Erroneous result value on reentrant calls
Closed this issue · 4 comments
ReceiptParser makes the wrong assumption that there is only a single Return receipt per contract id. This is not the case for reentrant calls.
For instance, executing the following codebase tests (with forc build && cargo test: https://github.com/IGI-111/reentrancy-repro
produces the following receipts:
[tests/harness.rs:43:5] res.receipts = [
Call {
id: 0x0000000000000000000000000000000000000000000000000000000000000000,
to: 0xb7cac0a0521248f8baac940a0902bfd7fdc5b6bc1936b59a801df3b4a75483c8,
amount: 0,
asset_id: 0x0000000000000000000000000000000000000000000000000000000000000000,
gas: 456,
param1: 1619450810,
param2: 10480,
pc: 11960,
is: 11960,
},
Call {
id: 0xb7cac0a0521248f8baac940a0902bfd7fdc5b6bc1936b59a801df3b4a75483c8,
to: 0x07822be5596a1039c73a41ffc1b8aa0b3cc0c9ffb98ebc563961b730f2e79795,
amount: 0,
asset_id: 0x0000000000000000000000000000000000000000000000000000000000000000,
gas: 238,
param1: 3752339489,
param2: 10480,
pc: 13168,
is: 13168,
},
Call {
id: 0x07822be5596a1039c73a41ffc1b8aa0b3cc0c9ffb98ebc563961b730f2e79795,
to: 0xb7cac0a0521248f8baac940a0902bfd7fdc5b6bc1936b59a801df3b4a75483c8,
amount: 0,
asset_id: 0x0000000000000000000000000000000000000000000000000000000000000000,
gas: 64,
param1: 1003047684,
param2: 0,
pc: 14320,
is: 14320,
},
Return {
id: 0xb7cac0a0521248f8baac940a0902bfd7fdc5b6bc1936b59a801df3b4a75483c8,
val: 1337,
pc: 14388,
is: 14320,
},
Return {
id: 0x07822be5596a1039c73a41ffc1b8aa0b3cc0c9ffb98ebc563961b730f2e79795,
val: 1337,
pc: 13304,
is: 13168,
},
Return {
id: 0xb7cac0a0521248f8baac940a0902bfd7fdc5b6bc1936b59a801df3b4a75483c8,
val: 42,
pc: 12128,
is: 11960,
},
Return {
id: 0x0000000000000000000000000000000000000000000000000000000000000000,
val: 1,
pc: 10388,
is: 10368,
},
ScriptResult {
result: Success,
gas_used: 646,
},
]
The return value of this call with these receipts should be 42, as this is the original call done at is: 11960, however since there are two return receipts for contract 0xb7cac0a0521248f8baac940a0902bfd7fdc5b6bc1936b59a801df3b4a75483c8, ReceiptParser picks the wrong one and the return value is erroneously considered to be 1337.

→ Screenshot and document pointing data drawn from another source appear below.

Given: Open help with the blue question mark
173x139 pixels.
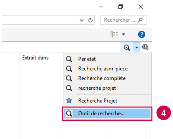Looking at the screenshot, I should (142, 34).

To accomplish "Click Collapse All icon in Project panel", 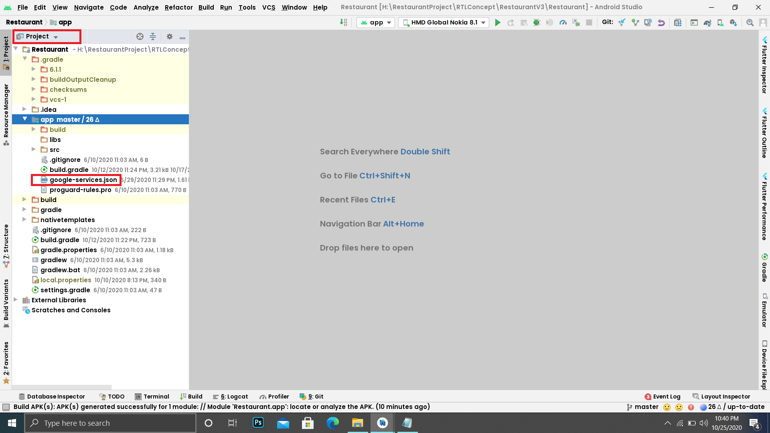I will coord(153,36).
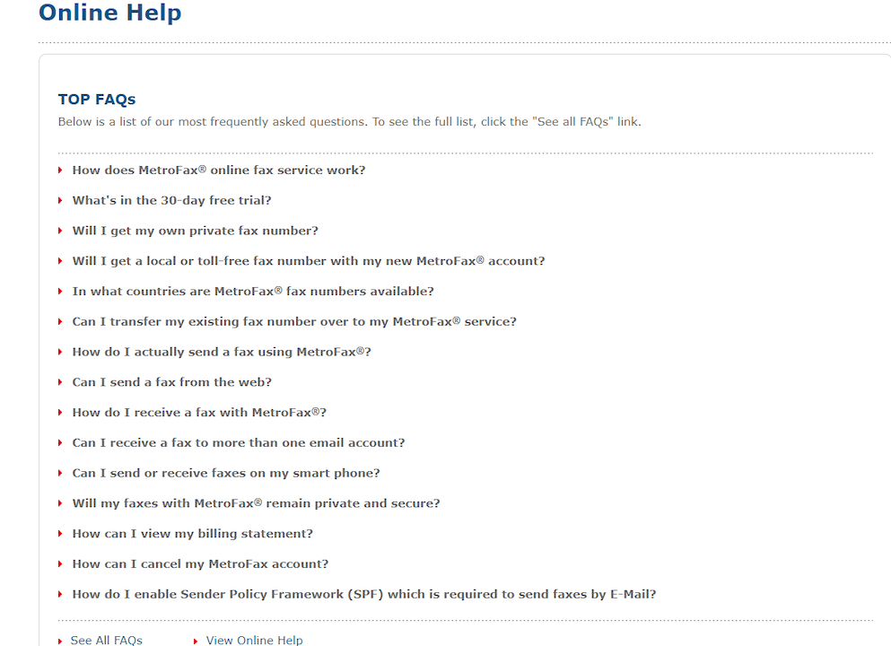Viewport: 891px width, 646px height.
Task: Expand 'How can I view my billing statement?'
Action: 193,534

The simple solution is to just use the last receipt that matches the contract id.
But this causes problems for multi-calls. If we were to call this contract multiple times in one script we can no longer use the last receipt since we don't know how many reentrancies there were.
E.g. in the above example if we were to do
multi_call_handler
.add_call(call_handler_1)
.add_call(call_handler_2);where call_handler_1 and call_handler_2 call methods on the same contract.

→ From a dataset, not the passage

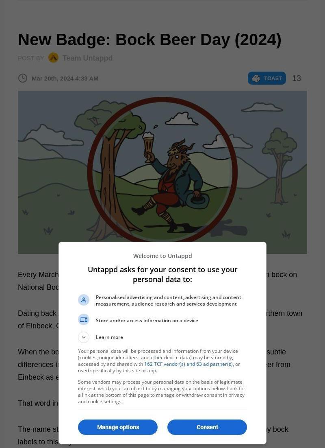
Task: Click the post title New Badge: Bock Beer Day
Action: (x=150, y=39)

If both methods experience reentrancy then we have an unknowable (ahead of time) amount of receipts and can no longer do multicalls. The number would depend on how many (if any) times the contract was entered during the call to each method.
@IGI-111 is there anything that comes to mind that might alleviate the above?

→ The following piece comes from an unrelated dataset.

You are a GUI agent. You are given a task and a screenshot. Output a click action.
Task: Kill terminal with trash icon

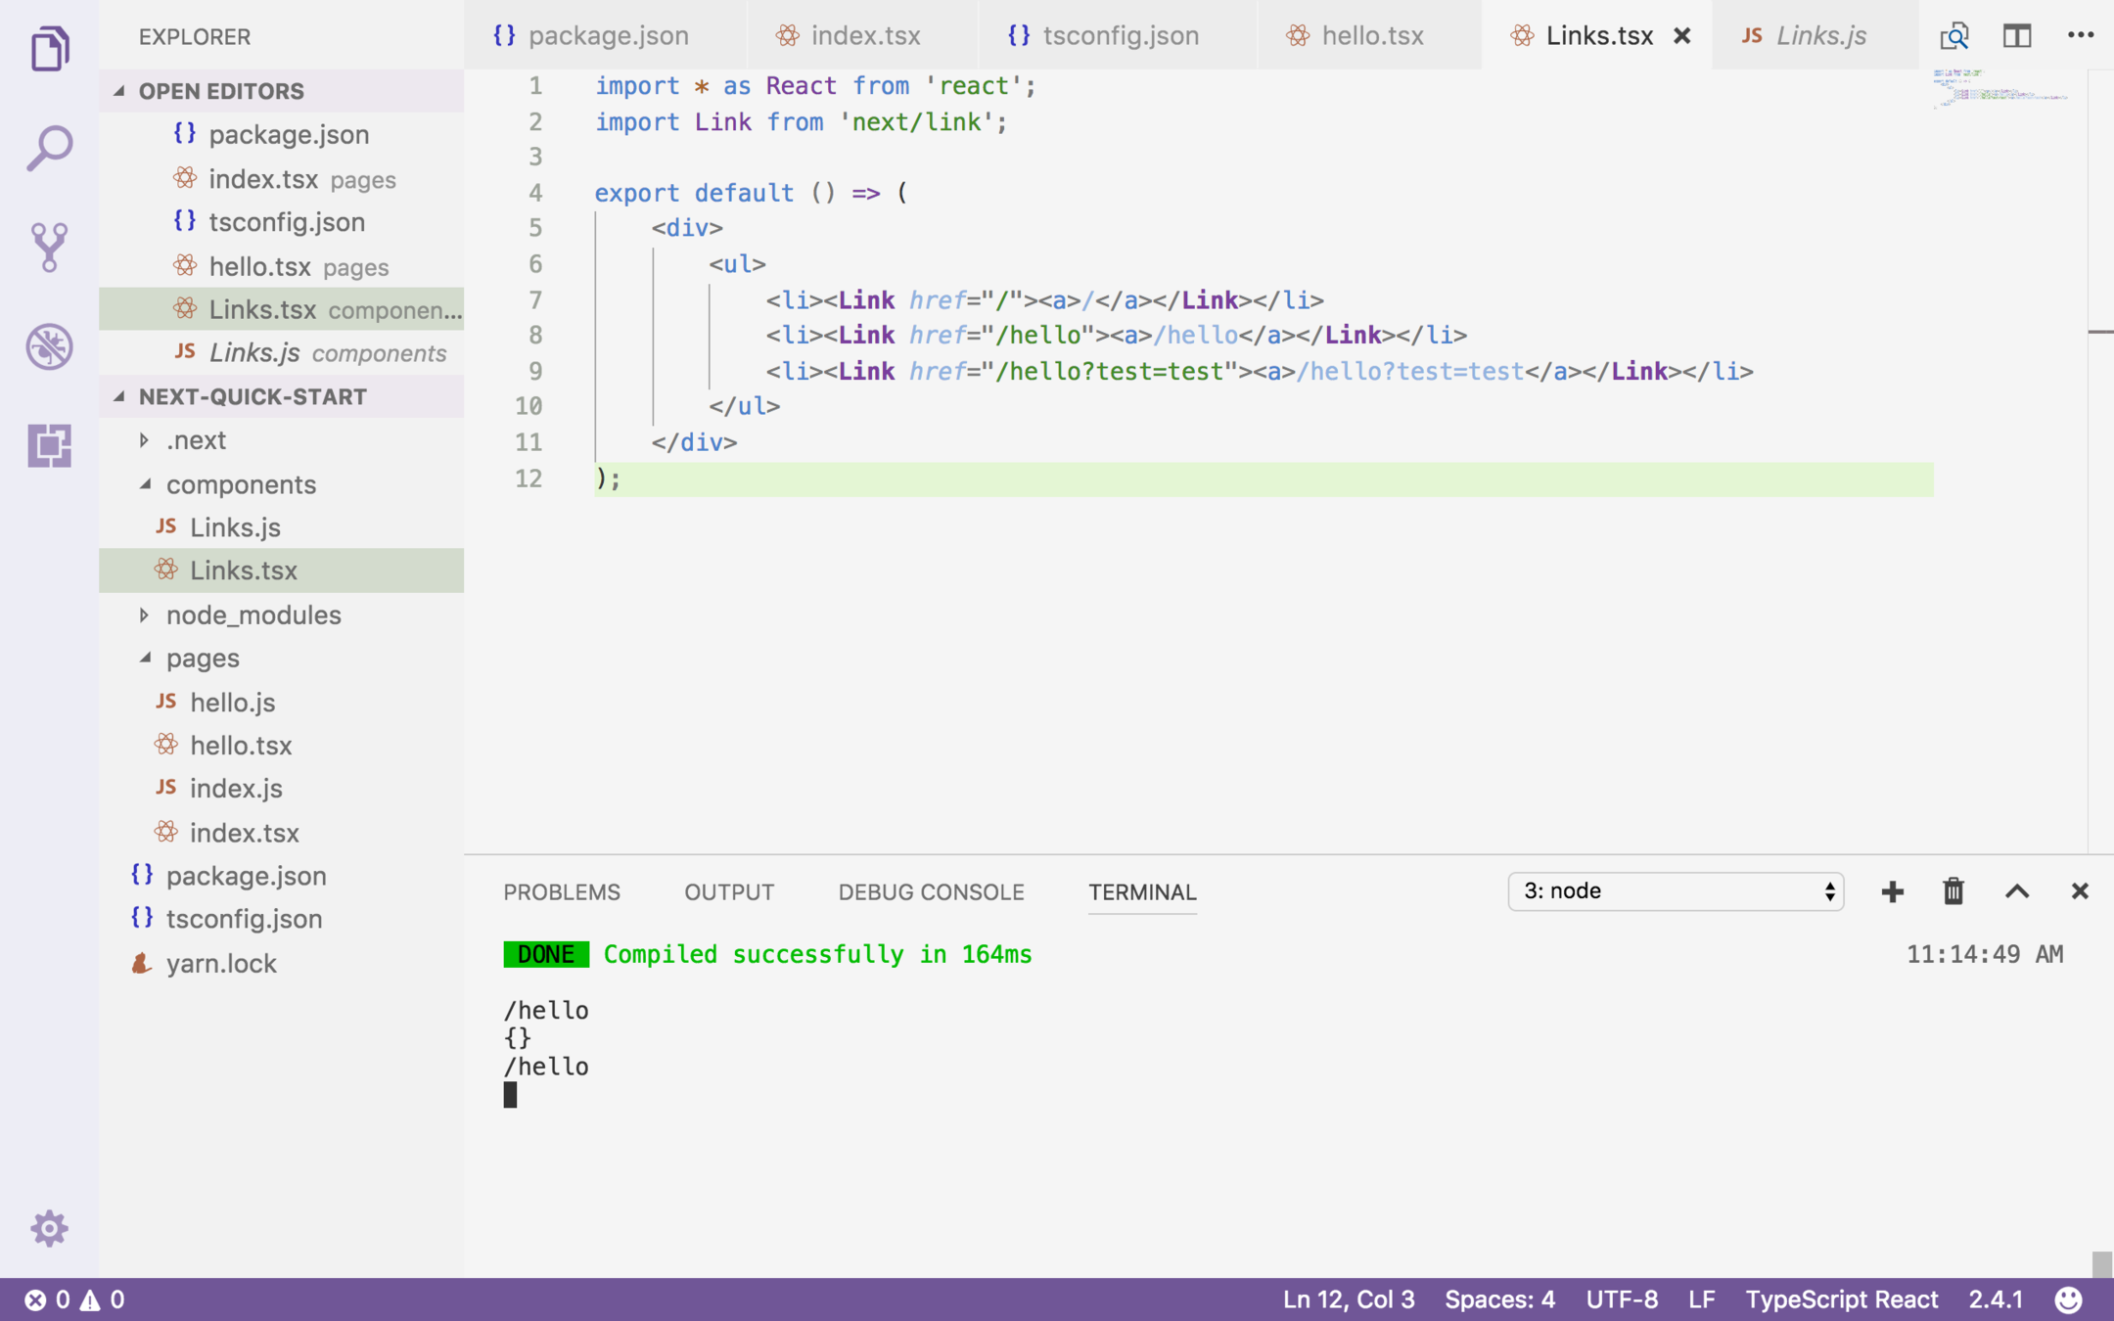[1953, 891]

Also don't have anymore time over the weekend. Gonna unassign myself so that somebody else might pick this up. Otherwise gonna continue on the offsite @digorithm .
Pushed the simple fix for Data and ReturnData here for anyone continuing.
Heap types also need handling.
I think relying on the order alone is going to be error prone. Most likely you need to take the rest of the receipt information into account. (is in particular) But I haven't seen how this behaves in multi calls.
It may be that the VM needs to give more info to disambiguate or that the SDK needs to maintain some information about what gets called in what order.
Simple fix is not going to cut it for something as potentially exploitable as this.
I also have not checked if fuels-ts is affected, which it may be. I'll leave that to you guys to check.